Like top musicians, songbirds train from a young age to weed out errors and
trim variability from their songs, ultimately becoming consistent and reliable
performers. But as with human musicians, even the best are not machines. To
learn and improve, the songbird brain needs to shake up its tried-and-true
patterns with a healthy dose of creative experimentation. Until now, no one has
found a specific mechanism by which this could occur.
Now, researchers at UC San Francisco have discovered a neurological
mechanism that could explain how songbirds' neural creativity-generator lets
them refine and alter their songs as adults. The finding could help explain how
the human brain learns complex motor skills - from playing the oboe to driving
a car - and may have long-term implications for treating neurological
conditions ranging from Parkinson's disease to obsessive disorders.

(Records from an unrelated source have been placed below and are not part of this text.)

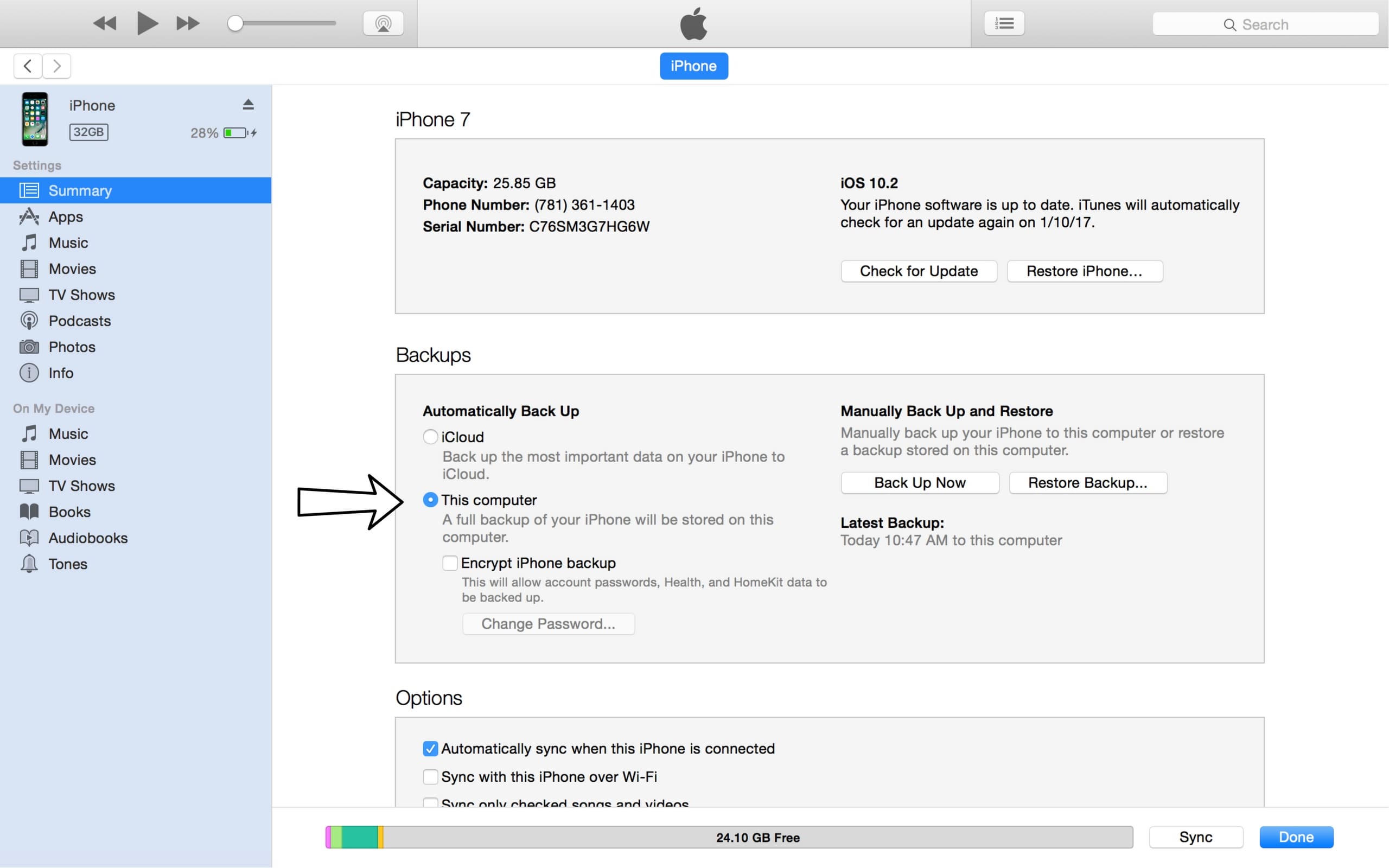Open the Info section expander
The width and height of the screenshot is (1389, 868).
pyautogui.click(x=60, y=372)
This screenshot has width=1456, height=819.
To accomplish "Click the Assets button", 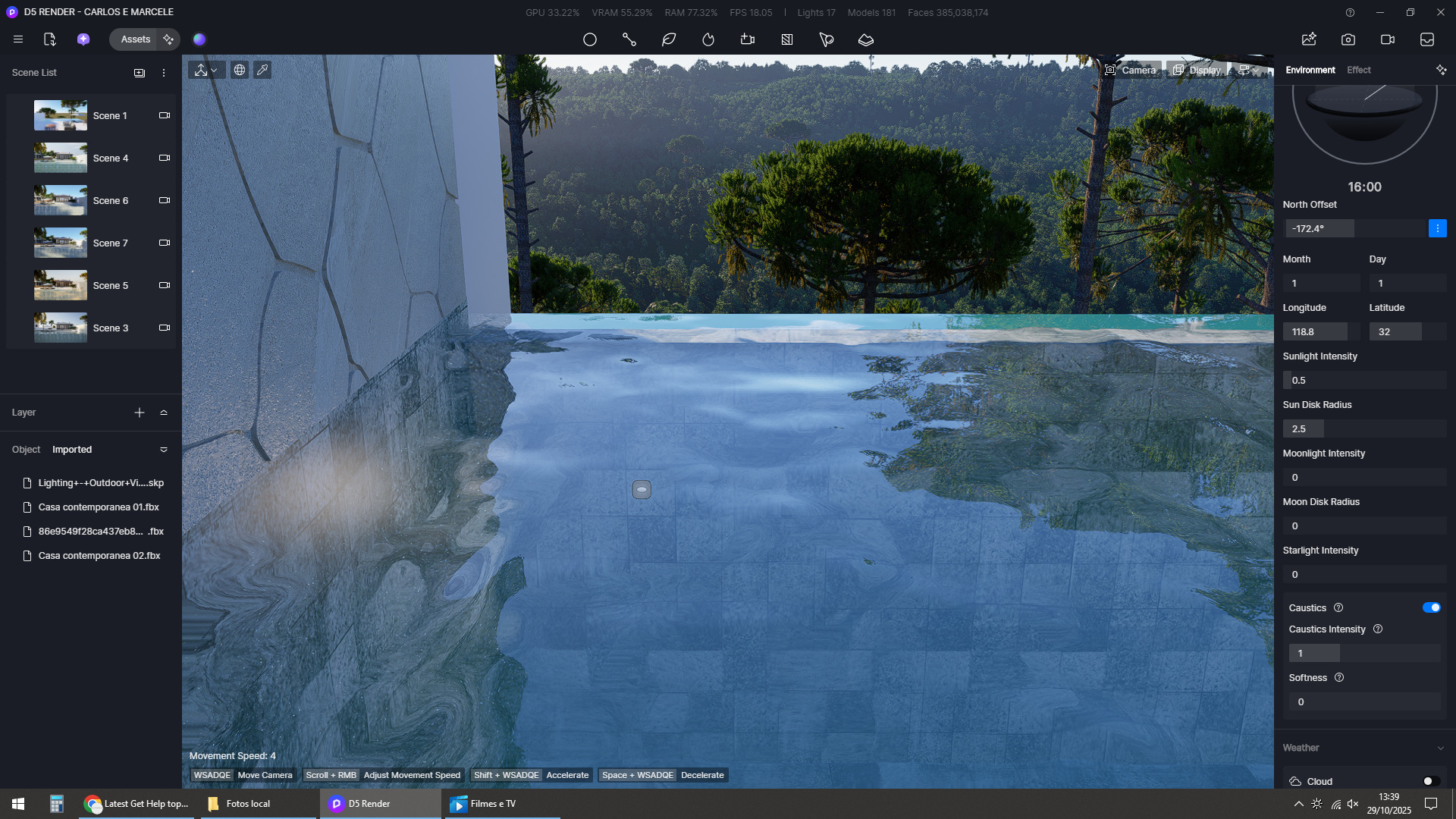I will pos(135,39).
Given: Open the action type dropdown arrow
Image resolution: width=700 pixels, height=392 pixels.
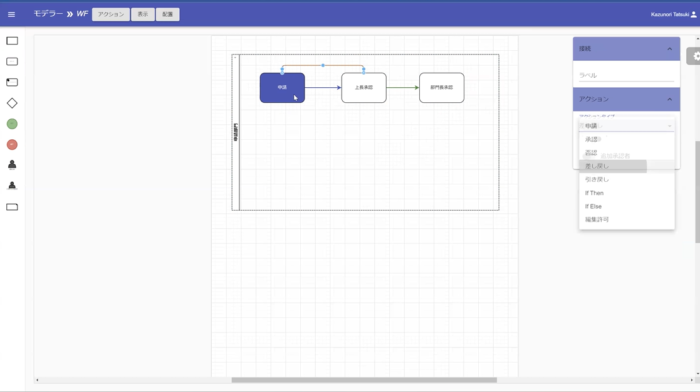Looking at the screenshot, I should pos(669,126).
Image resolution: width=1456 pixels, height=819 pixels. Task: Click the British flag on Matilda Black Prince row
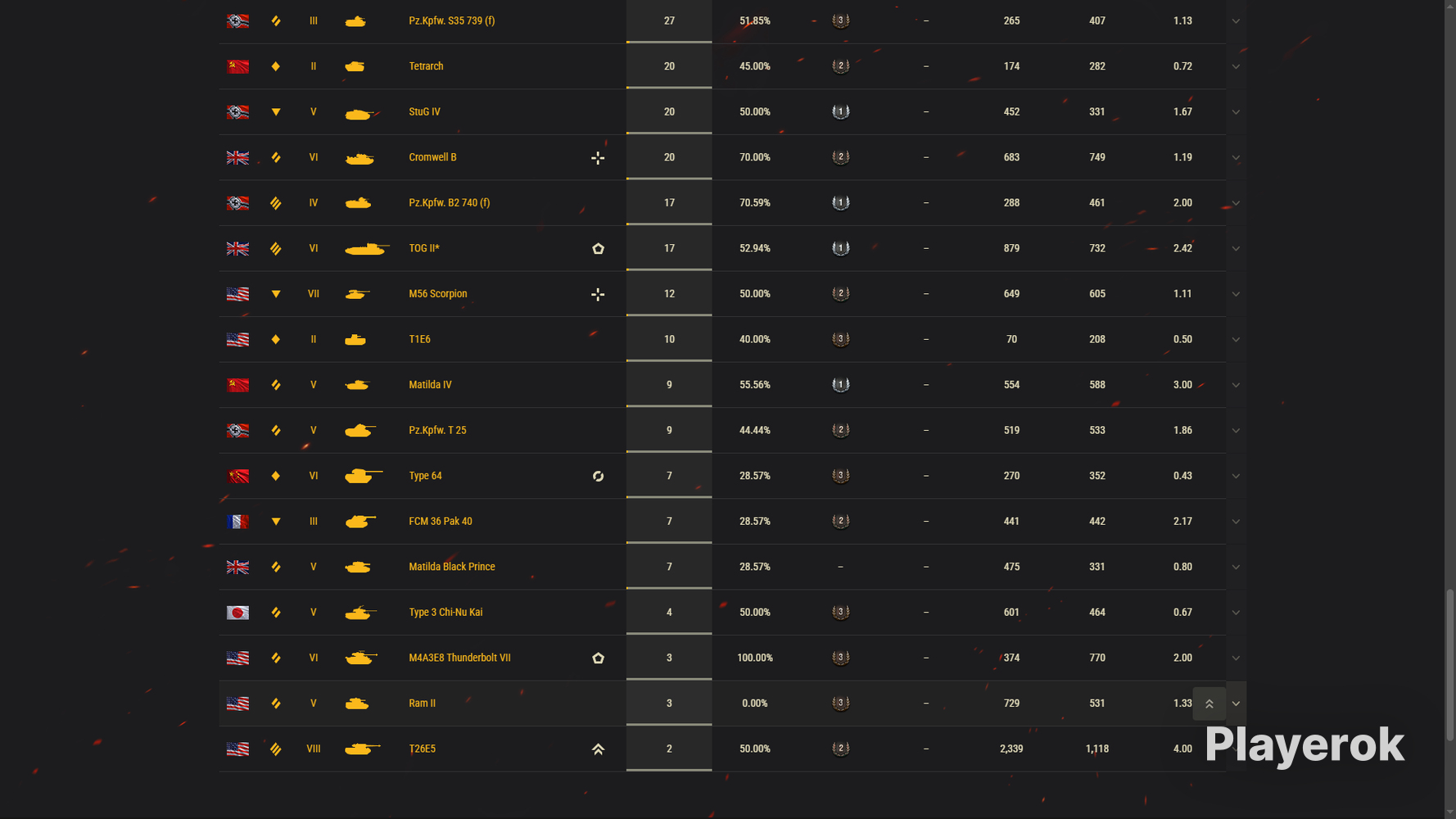tap(237, 567)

To learn its song, a bird uses a specialized portion of its brain
equivalent to the human basal ganglia, a collection of neural structures
nestled in the base of the brain.
"This is an incredibly well conserved circuit - from lampreys to us -
which in humans is connected to everything from movement to mood," said
lead author Hamish Mehaffey, PhD, a post-doctoral researcher in the lab of the
late Allison Doupe, MD, PhD, a beloved professor of psychiatry and psychology
at UCSF who passed away in October 2014.
In her 20 years at UCSF, Doupe established the birdsong system as a model
for the basal ganglia's role in human language, fine motor learning and
psychiatric disease, said Michael Brainard, PhD, a UCSF professor of physiology
who was both Doupe's husband and a frequent collaborator.

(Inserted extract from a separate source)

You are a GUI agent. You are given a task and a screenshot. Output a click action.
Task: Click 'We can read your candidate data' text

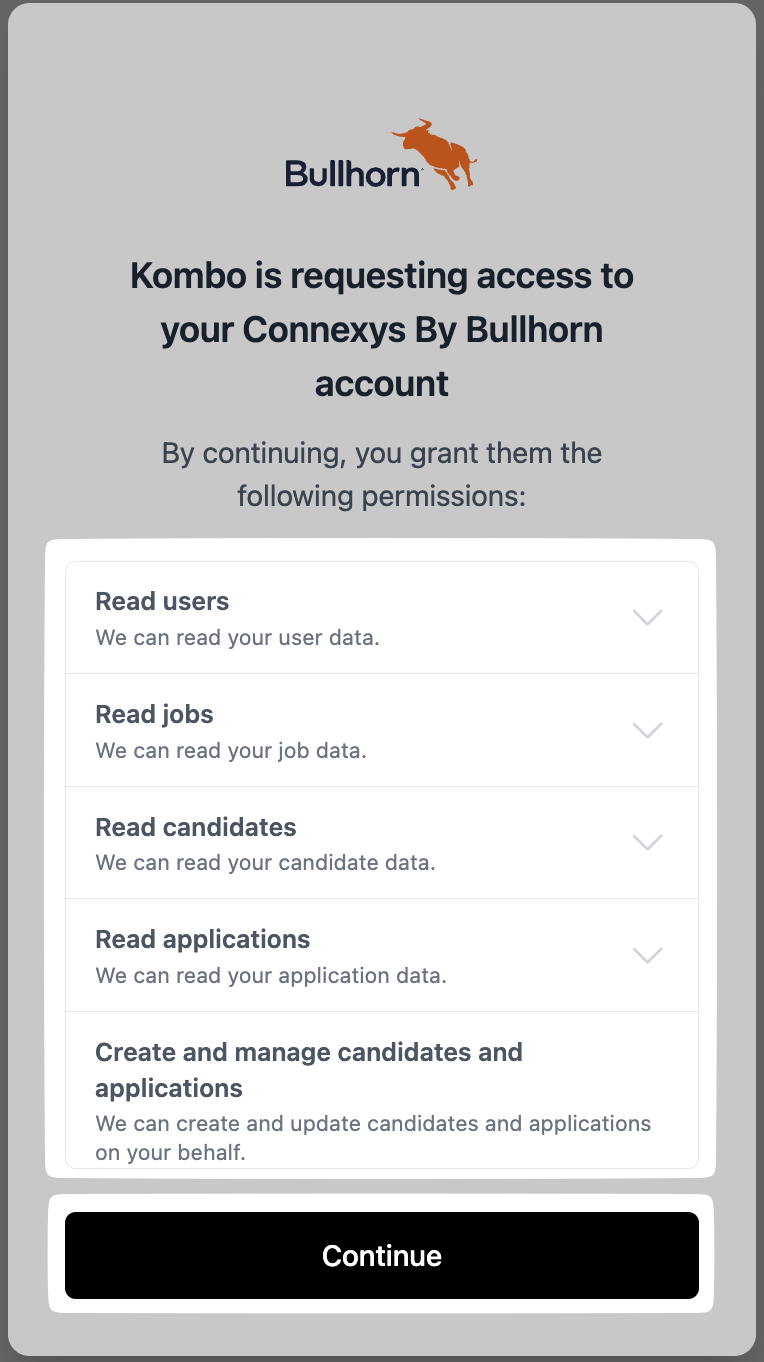coord(266,862)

"Her recent work had shown that precise patterns of activity arising
from the basal ganglia were important for brain plasticity and learning, but we
didn't understand what aspects of that patterning were important,"
Brainard said. "The current results demonstrate a mechanism that could
explain why these activity patterns matter and reveal the 'rules' that let them
alter brain connectivity. This is a key advance."

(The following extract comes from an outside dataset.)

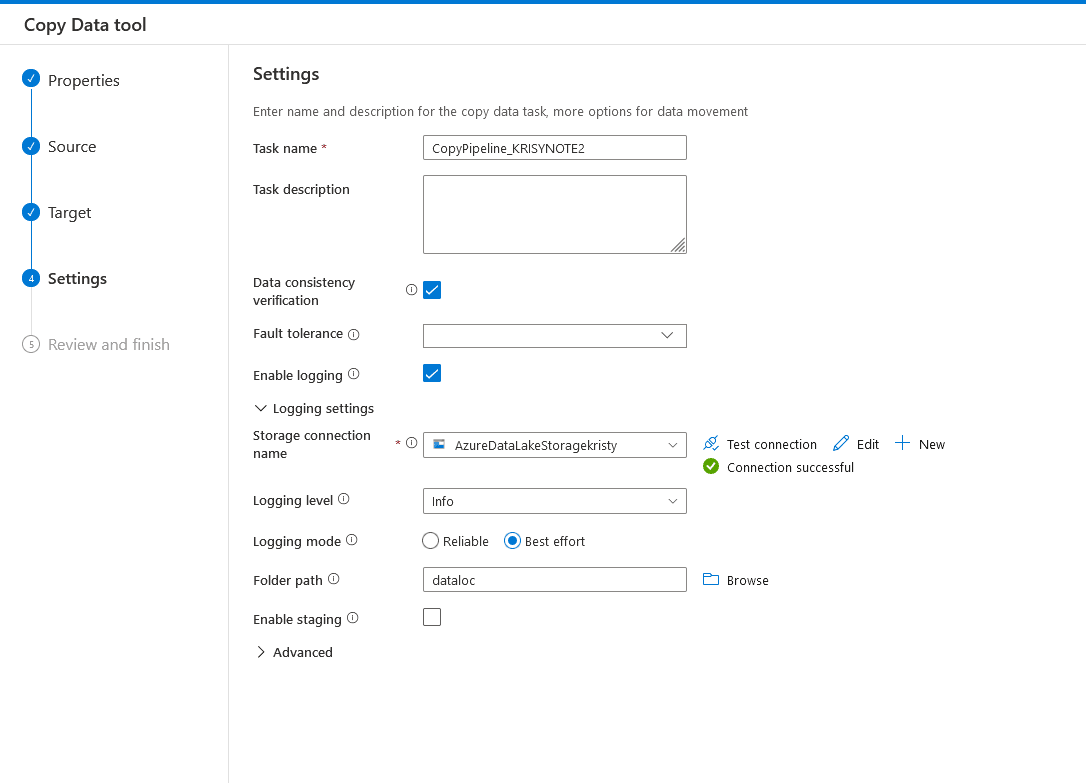This screenshot has height=783, width=1086.
Task: Expand the Advanced section
Action: [x=295, y=652]
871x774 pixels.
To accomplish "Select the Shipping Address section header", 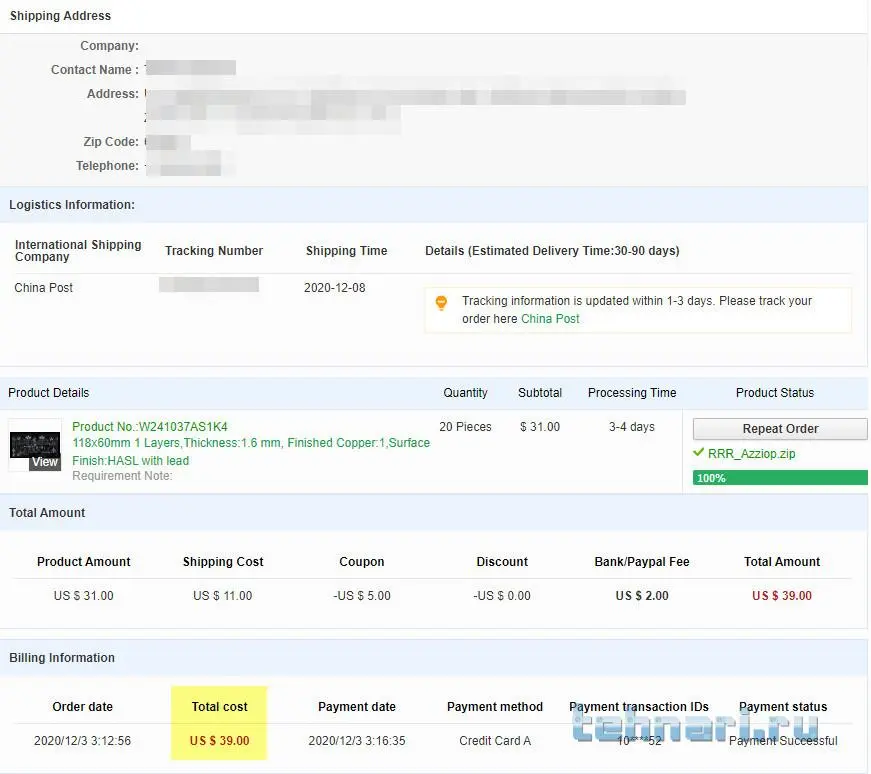I will point(60,16).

Young male zebra finches spend their lives perfecting their boisterous
mating song, which sounds a bit like a droid from Star Wars. Young birds learn
by trial and error to produce an accurate cover of their father's mating song,
but as adults they are not above tweaking a phrase or two in their efforts to
impress potential mates, or as needed to adjust their technique for growth, age
or injury.
Doupe's previous research revealed that the avian equivalent of the human
basal ganglia plays a crucial role in the creative experimentation required for
song learning. When researchers block the output of the basal ganglia, young
birds never develop a mature song, and adults lose the ability to adjust and
maintain their song based on experience.
Doupe's work also found that the creativity engine of the basal ganglia is
more active when birds practice their songs alone, injecting variability into
the song motor circuit to let the birds try out new notes and modified motifs.
But when a pretty female shows up, the researchers found, the creativity
circuit shuts down to let the bird reliably produce the best, most
tried-and-true version of its song. The basal ganglia also are needed to lock
in any change to a new part of the song that the bird is practicing.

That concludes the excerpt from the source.